» Problem
Exact reproduction of all the entries is required, without any of their pictures.

[Opening Listed entries section]

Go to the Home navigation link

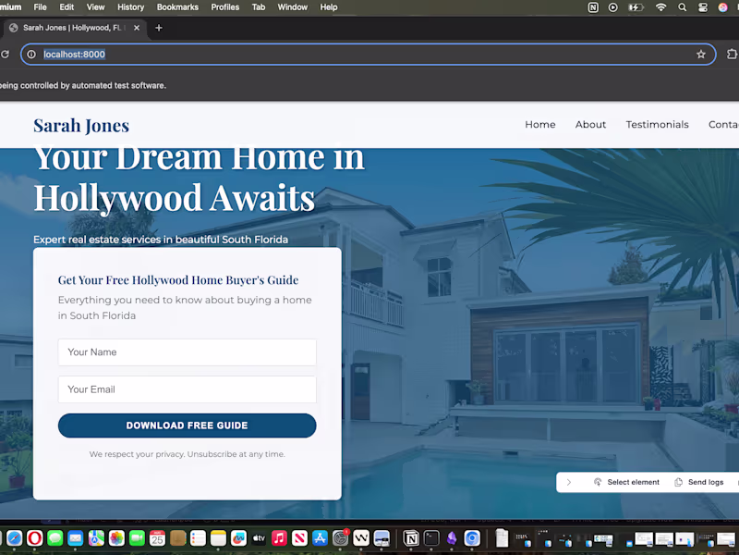tap(539, 124)
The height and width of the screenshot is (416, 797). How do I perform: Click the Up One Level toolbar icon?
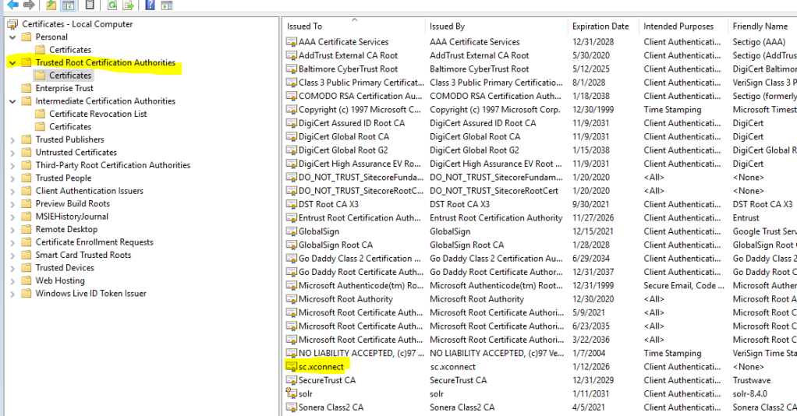(x=51, y=5)
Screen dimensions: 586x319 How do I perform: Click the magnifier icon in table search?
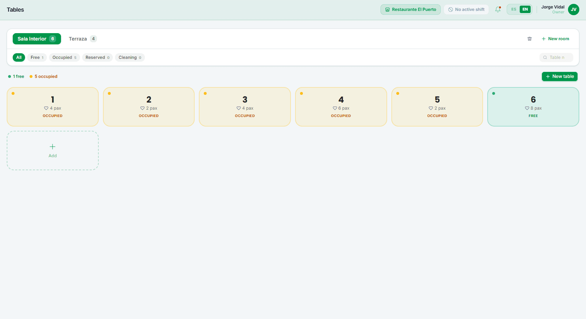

[Closing Listed entries section]

» Exercise answer
Go to the Home navigation link

tap(539, 124)
The height and width of the screenshot is (416, 797). How do I perform: Click the Up One Level toolbar icon?
(x=51, y=5)
Screen dimensions: 586x319 How do I perform: Click the magnifier icon in table search?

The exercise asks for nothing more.